Items listed in a dataset
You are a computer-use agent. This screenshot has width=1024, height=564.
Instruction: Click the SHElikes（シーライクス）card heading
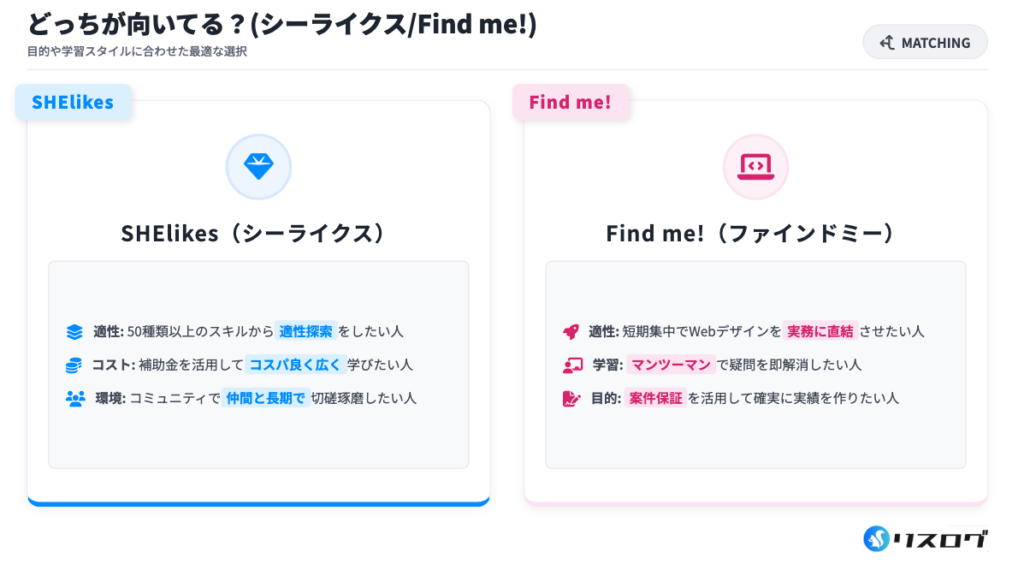(258, 233)
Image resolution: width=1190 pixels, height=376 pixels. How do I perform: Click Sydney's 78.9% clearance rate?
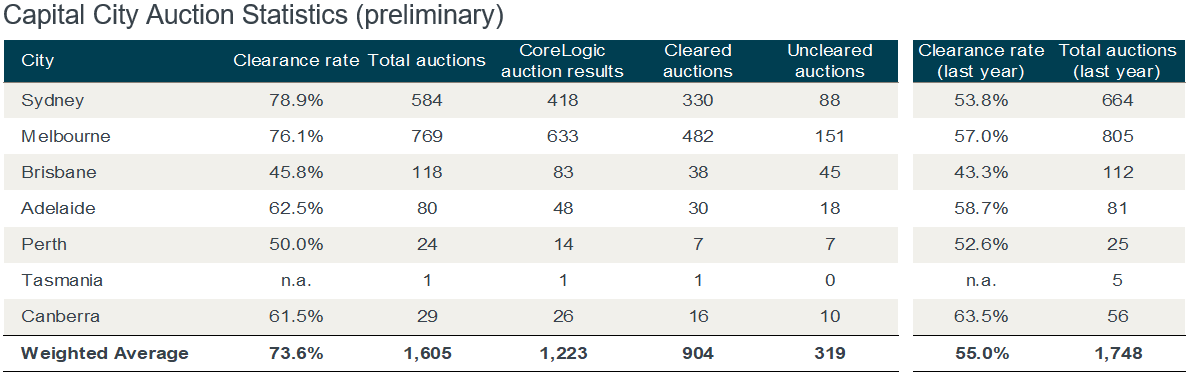pyautogui.click(x=296, y=101)
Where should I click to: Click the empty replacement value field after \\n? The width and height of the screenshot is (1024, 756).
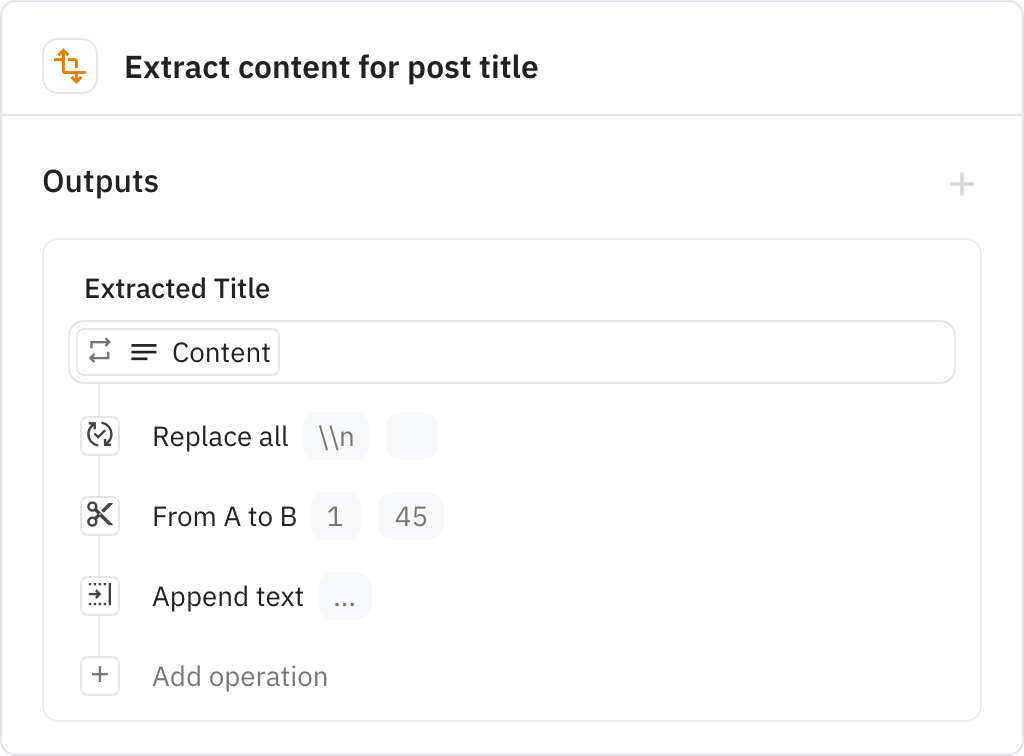point(411,436)
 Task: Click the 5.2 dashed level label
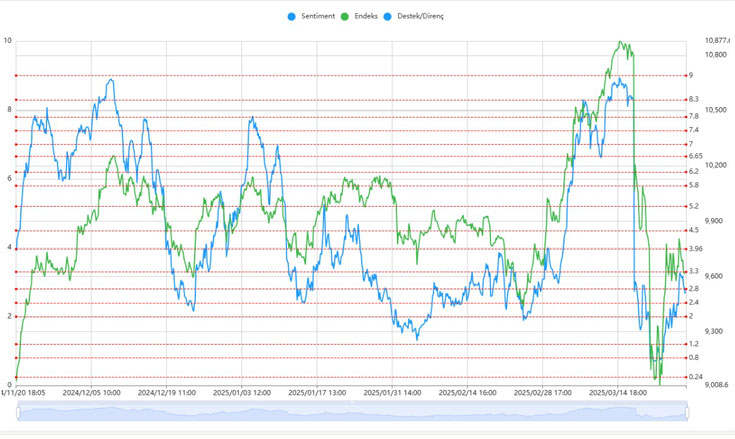point(694,206)
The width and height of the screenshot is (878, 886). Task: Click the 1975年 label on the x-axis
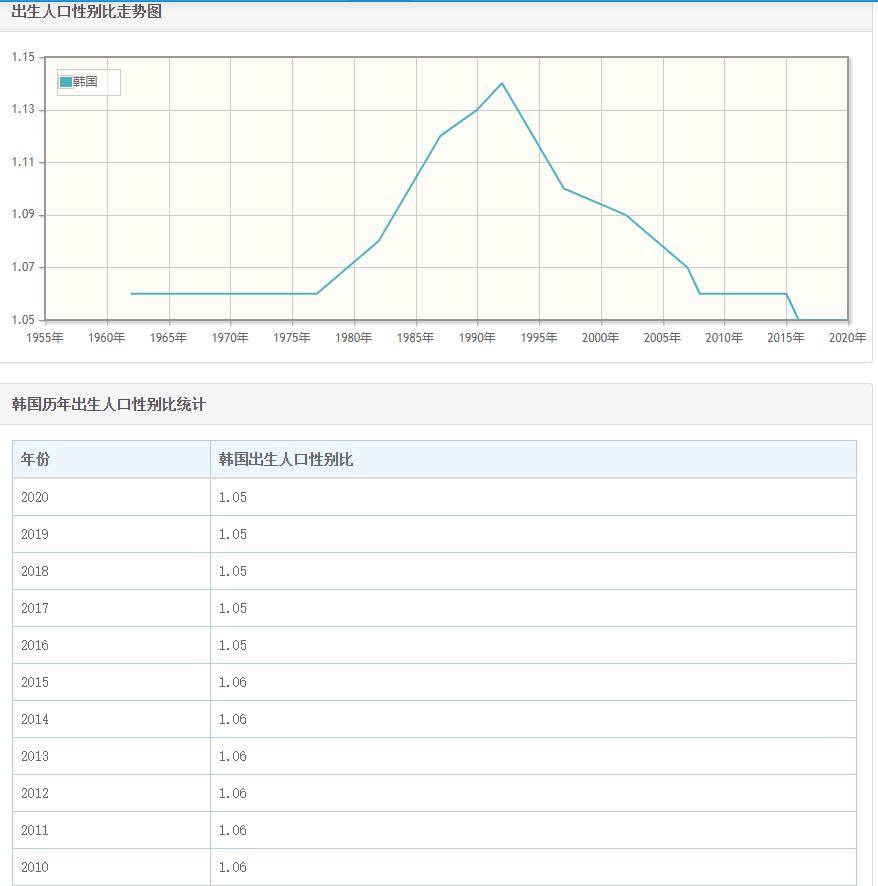[291, 337]
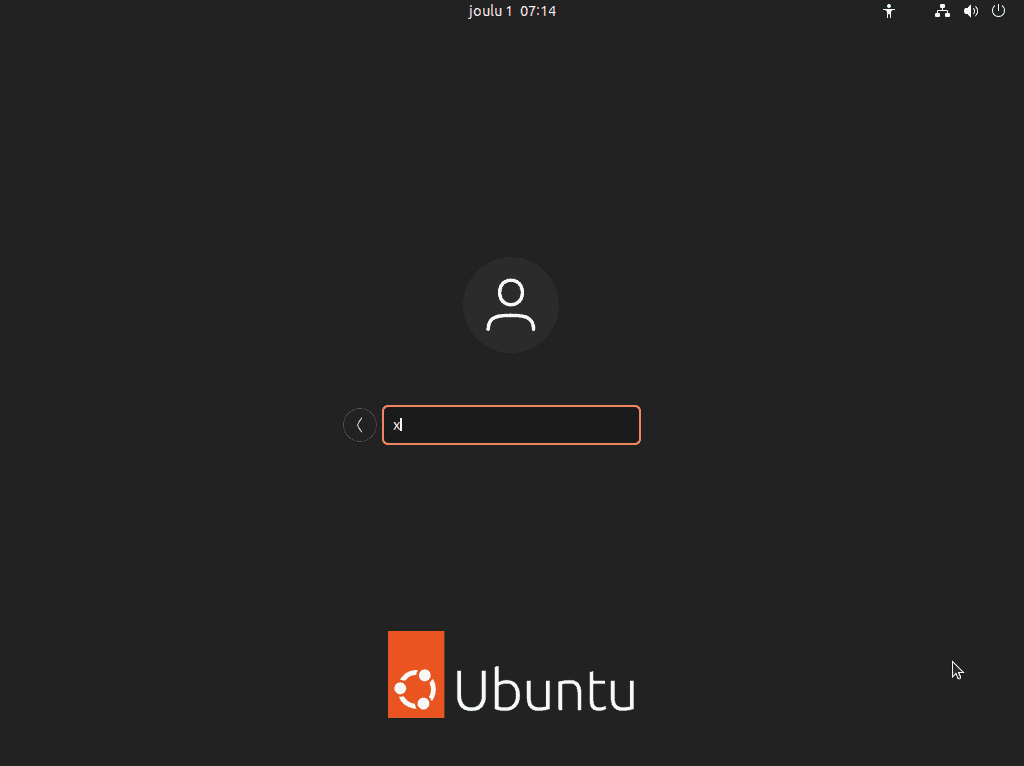The width and height of the screenshot is (1024, 766).
Task: Click the Ubuntu logo at the bottom
Action: pyautogui.click(x=511, y=674)
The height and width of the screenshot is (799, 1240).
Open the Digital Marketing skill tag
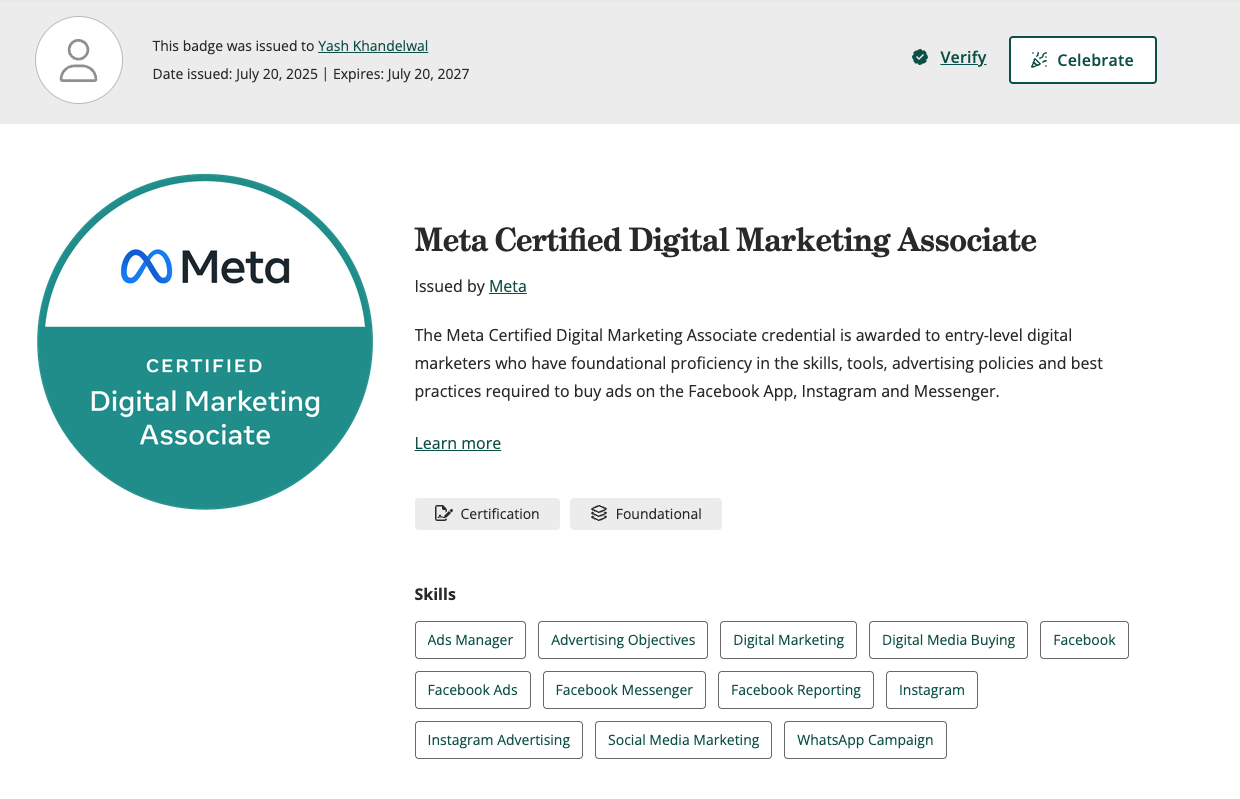[x=788, y=640]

▶ Exercise instructions: Return the records above in their entirety, word for word, with the pictures removed.

▶ Solution to the exercise:
You are a computer-use agent. This screenshot has width=1024, height=564.
Instruction: Click the SHElikes（シーライクス）card heading
(258, 233)
Image resolution: width=1190 pixels, height=376 pixels. How do I perform: Click Sydney's 78.9% clearance rate?
pyautogui.click(x=296, y=101)
Where should I click to: Click the empty replacement value field after \\n? The width and height of the screenshot is (1024, 756).
point(411,436)
 Task: Click the 5.2 dashed level label
point(694,206)
The width and height of the screenshot is (878, 886). Task: Click the 1975年 label on the x-axis
[291, 337]
The width and height of the screenshot is (1024, 766).
Task: Click the Ubuntu logo at the bottom
Action: pyautogui.click(x=511, y=674)
The height and width of the screenshot is (799, 1240).
Open the Digital Marketing skill tag
[x=788, y=640]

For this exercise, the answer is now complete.